His trial in Exeter has largely been forgotten. The main question for the jury was whether Chamberlain was some sort of insane psychopath or just a cruel killer.
He wasn't the last man hanged in Exeter - that happened six years before in 1943 - but he was probably the last person from the city to be executed. The deed itself took place in Winchester.
Chamberlain was 27 when he married in Plymouth. He and his wife moved to Exeter and lived in Ellis Place, Heavitree, now somewhere at the back of the Co-op. He worked as a lorry driver and sometimes as a rag and bone man.
Doreen went to Bradley Rowe School until the age of 14, and then worked in the book binding department of Exeter printers James Townsend and Sons Ltd. Somewhere along the way their paths crossed.
It's unclear how much of the affair her parents were aware of. Chamberlain was twice her age and in the 1940s, like today, such a dubious pairing would be strictly illegal. To keep a low profile he regularly drove her out to a secluded spot close to Haldon.
Today, Beggar’s Bush is little more than a road junction and a place to walk the dogs through the woods. For a long time the rural route on the Newton Abbot to Exeter road was a notoriously dangerous bend for traffic.
On Friday, February 19, Doreen left her home in Meadow Way, ostensibly to go to the cinema in Teignmouth. Instead the pair stopped off at Beggar's Bush.
The next day, Alfred Spear, a council road worker, found Doreen’s body in a copse. Chamberlain had strangled her.

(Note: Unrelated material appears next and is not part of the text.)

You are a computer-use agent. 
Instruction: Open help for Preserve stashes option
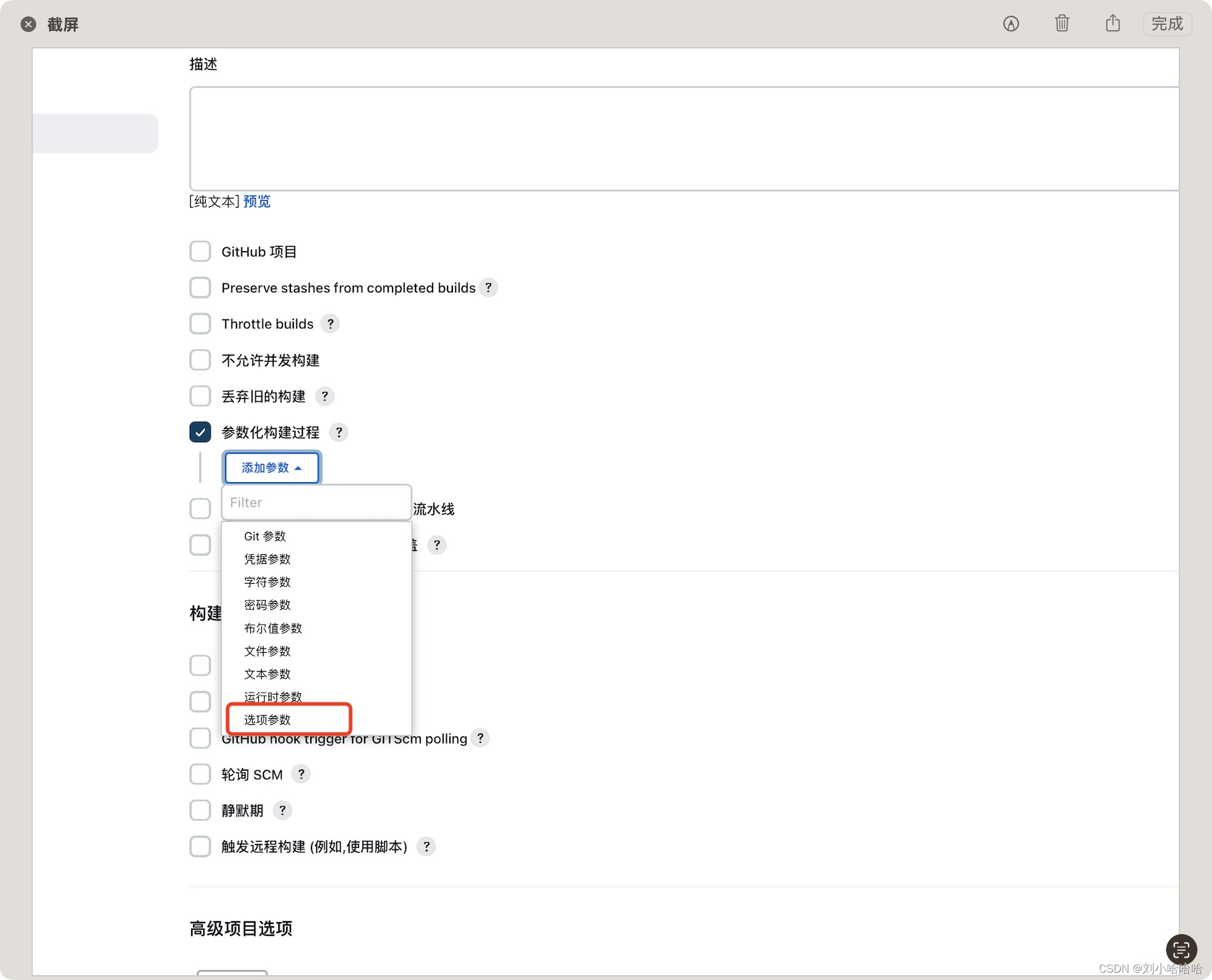489,287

The police chase that led to his capture happened the next day. The first thought of officers was that he was guilty only of a driving offence. But searching his car they found a triangle of torn material. Checks showed it had come from Doreen's clothing.
The trial took place at Exeter Assize Court between June 16-17, 1949, in front of Mr Justice Jones. It was clear that only Chamberlain himself really knew what happened between the pair. Motive and the defendant's mental state became the main topics.
Why did Chamberlain kill the girl with whom he was known to be so deeply in love? He claimed she had asked him to kill her and that they had a suicide pact because they were being forced to break off their affair. His defence submitted that he had a mental age of only 11 and that the jury should find him guilty, but insane.
But the prosecution said he had become tired of the strain of keeping their relationship a secret and deliberately murdered her.
The judge told the jury that a low mental age was not the same as being insane. The verdict of the jury was that he was guilty of Doreen’s murder. Chamberlain was hanged on July 28 by Albert Pierrepoint.